- _Task directions_:
Copy, exactly and without additions, every line in the records below from the one holding "[Motocykly] (133, 231)" through the one holding "Ochrana osobních údajů (184, 878)", both ends included.

*** Supplied material Section Begins ***

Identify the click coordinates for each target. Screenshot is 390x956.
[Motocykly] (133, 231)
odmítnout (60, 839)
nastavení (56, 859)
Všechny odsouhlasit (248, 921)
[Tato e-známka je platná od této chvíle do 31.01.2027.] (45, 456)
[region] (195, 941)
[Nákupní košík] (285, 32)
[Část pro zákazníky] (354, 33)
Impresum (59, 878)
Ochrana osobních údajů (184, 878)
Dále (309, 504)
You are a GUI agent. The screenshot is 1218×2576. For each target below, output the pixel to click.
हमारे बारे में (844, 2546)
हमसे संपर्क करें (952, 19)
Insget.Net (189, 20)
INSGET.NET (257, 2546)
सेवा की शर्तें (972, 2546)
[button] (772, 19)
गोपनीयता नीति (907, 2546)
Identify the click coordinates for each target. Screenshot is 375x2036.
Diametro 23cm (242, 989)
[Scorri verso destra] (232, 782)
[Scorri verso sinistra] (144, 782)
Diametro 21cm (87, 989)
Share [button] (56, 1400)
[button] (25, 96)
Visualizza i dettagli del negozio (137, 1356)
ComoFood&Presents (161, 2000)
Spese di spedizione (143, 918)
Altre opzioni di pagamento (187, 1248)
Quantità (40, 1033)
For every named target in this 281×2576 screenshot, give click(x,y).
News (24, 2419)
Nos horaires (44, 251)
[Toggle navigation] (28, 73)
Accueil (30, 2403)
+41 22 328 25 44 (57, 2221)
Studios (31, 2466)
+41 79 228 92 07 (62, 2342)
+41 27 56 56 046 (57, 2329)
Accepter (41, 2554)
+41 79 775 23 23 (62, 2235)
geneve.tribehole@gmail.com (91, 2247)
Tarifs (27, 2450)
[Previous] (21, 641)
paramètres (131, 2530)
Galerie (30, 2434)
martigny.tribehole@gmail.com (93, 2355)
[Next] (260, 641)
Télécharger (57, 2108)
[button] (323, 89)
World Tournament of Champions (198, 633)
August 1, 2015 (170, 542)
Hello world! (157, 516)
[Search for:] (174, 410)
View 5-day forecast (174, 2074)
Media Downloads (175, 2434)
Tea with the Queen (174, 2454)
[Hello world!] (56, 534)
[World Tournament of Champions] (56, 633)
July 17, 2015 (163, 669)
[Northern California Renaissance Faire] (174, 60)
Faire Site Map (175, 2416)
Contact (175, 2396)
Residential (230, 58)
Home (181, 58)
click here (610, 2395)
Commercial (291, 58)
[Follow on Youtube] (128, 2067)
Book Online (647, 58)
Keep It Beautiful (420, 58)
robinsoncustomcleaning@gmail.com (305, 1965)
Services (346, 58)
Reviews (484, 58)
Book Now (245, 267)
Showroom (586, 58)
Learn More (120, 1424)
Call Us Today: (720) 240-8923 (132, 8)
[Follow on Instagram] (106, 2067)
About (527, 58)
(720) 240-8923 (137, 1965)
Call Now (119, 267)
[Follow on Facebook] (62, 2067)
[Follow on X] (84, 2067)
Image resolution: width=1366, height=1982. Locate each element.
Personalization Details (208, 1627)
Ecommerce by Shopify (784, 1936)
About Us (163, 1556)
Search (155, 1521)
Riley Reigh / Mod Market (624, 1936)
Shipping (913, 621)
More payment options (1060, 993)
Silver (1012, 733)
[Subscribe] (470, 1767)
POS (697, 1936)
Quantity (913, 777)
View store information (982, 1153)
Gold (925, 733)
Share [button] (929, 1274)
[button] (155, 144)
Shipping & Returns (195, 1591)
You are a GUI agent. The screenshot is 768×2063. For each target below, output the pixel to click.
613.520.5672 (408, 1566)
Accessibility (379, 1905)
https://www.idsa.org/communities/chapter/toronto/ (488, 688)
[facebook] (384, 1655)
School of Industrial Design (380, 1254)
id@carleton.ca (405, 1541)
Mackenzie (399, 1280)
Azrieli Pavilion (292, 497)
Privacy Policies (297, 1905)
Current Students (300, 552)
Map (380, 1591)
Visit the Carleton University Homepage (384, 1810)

*** Supplied material Section Ends ***

- _Result of this exercise_:
[Motocykly] (133, 231)
odmítnout (60, 839)
nastavení (56, 859)
Všechny odsouhlasit (248, 921)
[Tato e-známka je platná od této chvíle do 31.01.2027.] (45, 456)
[region] (195, 941)
[Nákupní košík] (285, 32)
[Část pro zákazníky] (354, 33)
Impresum (59, 878)
Ochrana osobních údajů (184, 878)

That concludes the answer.